Сборник - Коллекция «Этнофана» 2011 - 2013
— Наш народ вправе защищать себя от угнетателей и поработителей, захвативших своей силой страну предков. Захвативших наш дом, и требующих смирения и благодарности за это. Нелегко праздновать освобождение из египетского плена, когда, сегодня, при каждом слове, и действии, чувствуешь на своем затылке римский кулак. Быть сдержанным в Риме, немудрено, но это невыразимо трудно в стране, избранной богом, где пребывает бог, в стране Израиля.
— А вы знаете, что всего лишь двух легионов хватило на то, чтобы утвердить римский строй в огромном богатом Египте, с его древней культурой. А в отношении германцев, нравом более свирепых, чем дикие звери, Рим обошелся четырьмя легионами, и теперь любой гражданин может путешествовать по эту сторону Рейна и Дуная так же спокойно, как и по Италии. Разве все народы, населяющие землю, не стоят теперь на почве фактов? — Клавдий Фракиец, этот маленький старичок, с хищным взглядом, вздергивал плечи и вновь опускал их, выражая всем телом бессмысленность сопротивления Риму, и насколько безнадежна всякая попытка восстать против римского протектората. — Греки, пожелавшие некогда самоутвердиться вопреки целой Азии, македоняне, и их Александр, посеял первые великие семена мировой империи. Разве теперь не достаточно было бы всего-навсего двух тысяч обычных римских солдат, чтобы оккупировать обе страны? В вашей Иудеи, на сегодняшний день, живет до трехсот пяти различных племен, имеются превосходные естественные крепости, она сама производит все нужное ей сырье. И с помощью всего тысячи двухсот человек, столько же, сколько в этой жалкой стране городов, разве не сможет Рим подавить в ней малейшую мысль о восстании? Так зачем вы пытаетесь увидеть в нас демонов, которых непременно нужно истребить, против которых вы желаете восстать? Вам просто нужно смириться со своей участью, с неизбежным, и покориться, как покорились другие.
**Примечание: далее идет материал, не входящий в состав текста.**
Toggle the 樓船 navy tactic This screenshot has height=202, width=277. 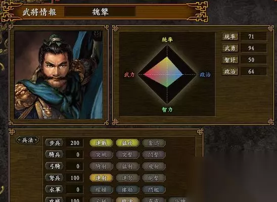click(127, 190)
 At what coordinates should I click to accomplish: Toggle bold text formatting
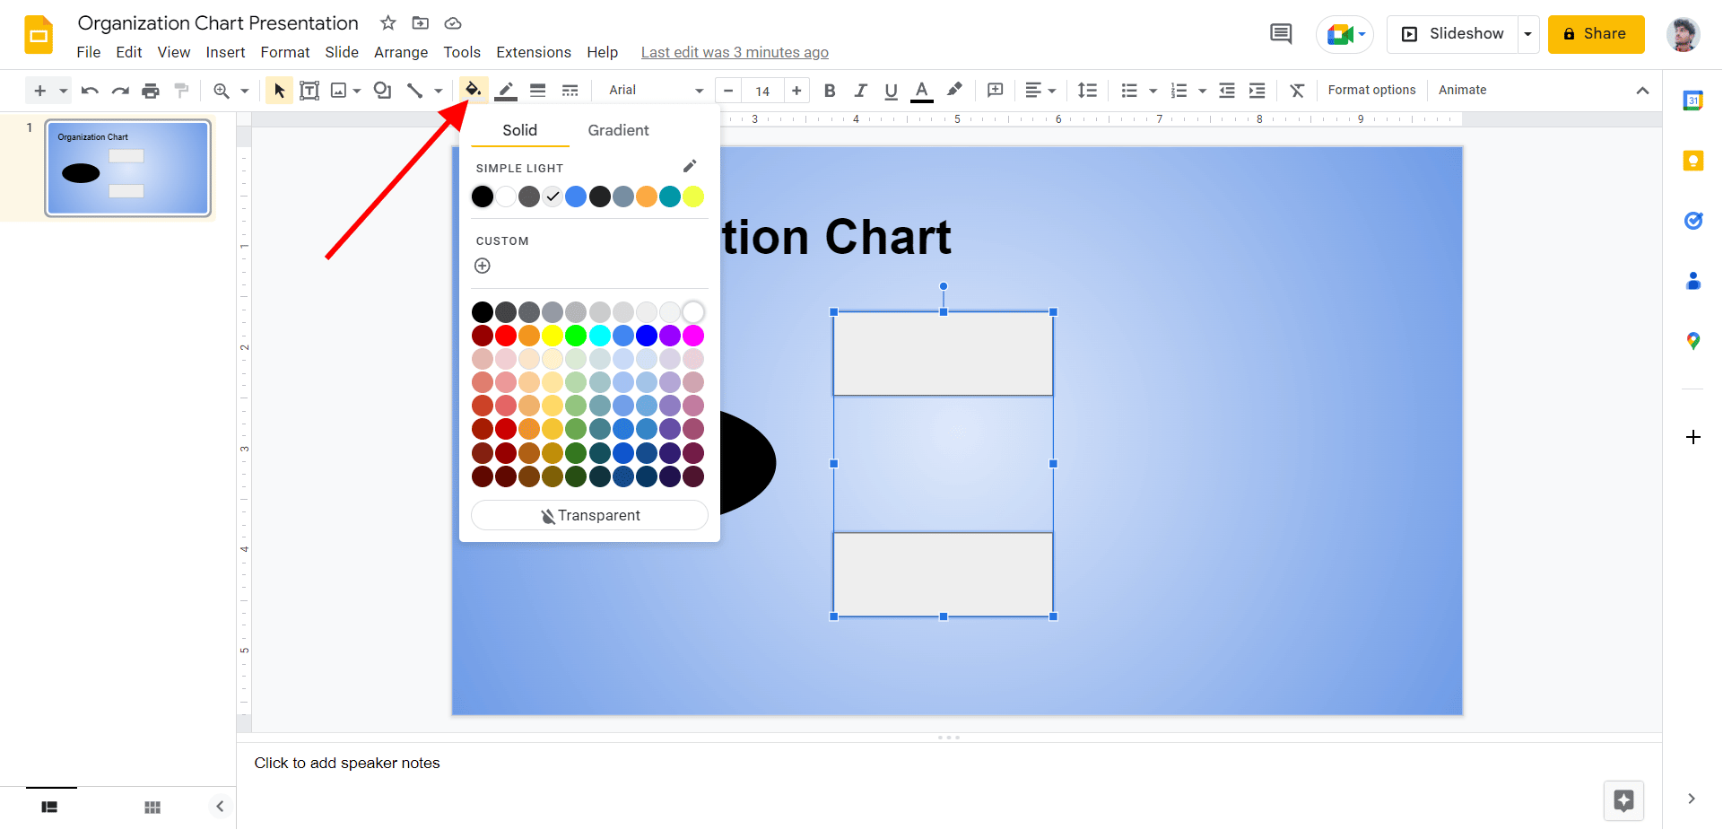tap(830, 91)
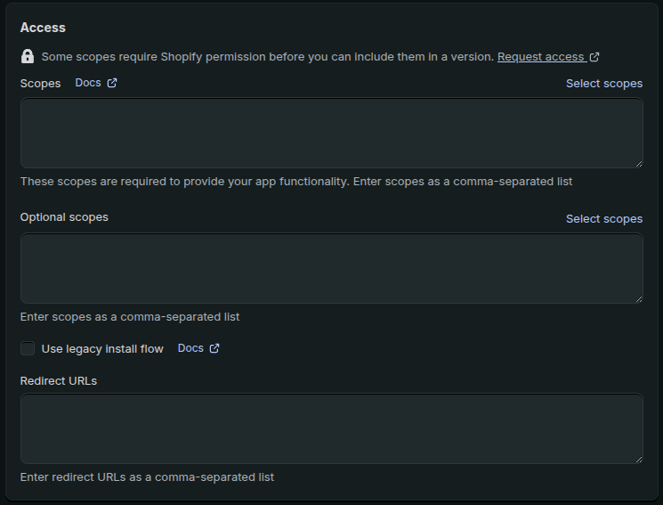Click the lock icon beside the permission notice
Viewport: 663px width, 505px height.
click(28, 57)
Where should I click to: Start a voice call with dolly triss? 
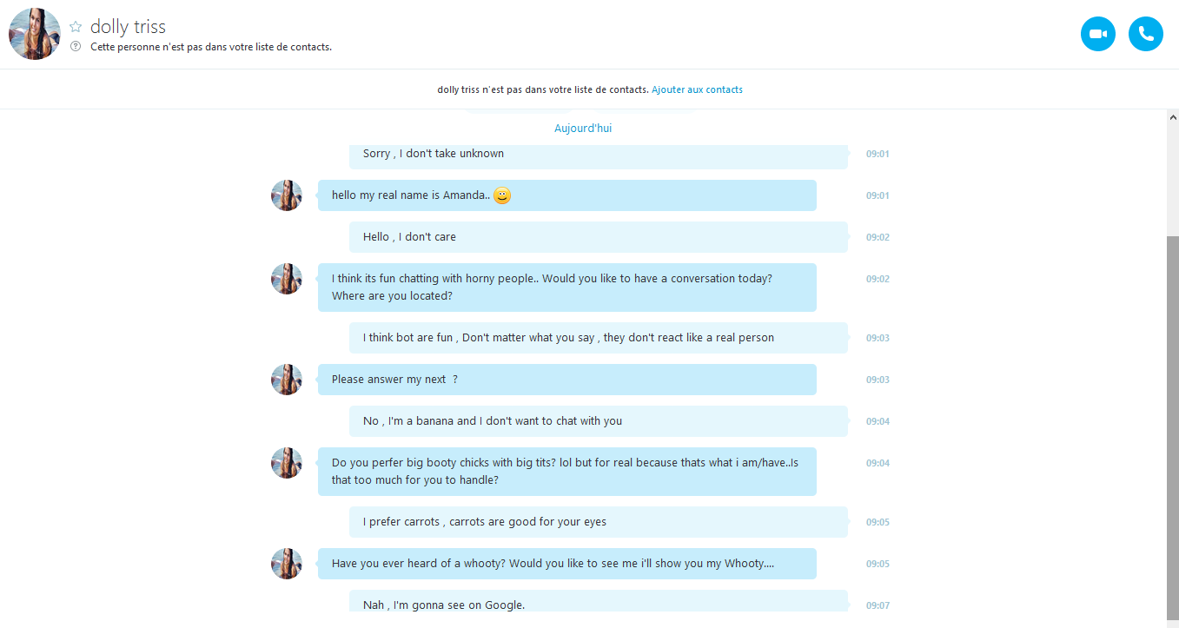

Нахум пытается сломить его аргументы, защищает свою тактику. Он говорит резче, чем хотел бы. Но от былой уверенности не остается и следа. Что он может противопоставить ему? Что может предложить Иудея Риму? Клавдий Фракиец бьет наотмашь своей суровой логикой и силой, против которой у Нахума есть лишь слепая вера. Вера, которая Фракийцу кажется нелепой иллюзией для иудеев. И весь разговор, словно бы уходит в никуда, являясь по сути ненужной дискуссией, которую день за днем проводят старики в трактирах. Покорится и сдаться — вот и все, что требует Рим, не уступая ни чем взамен.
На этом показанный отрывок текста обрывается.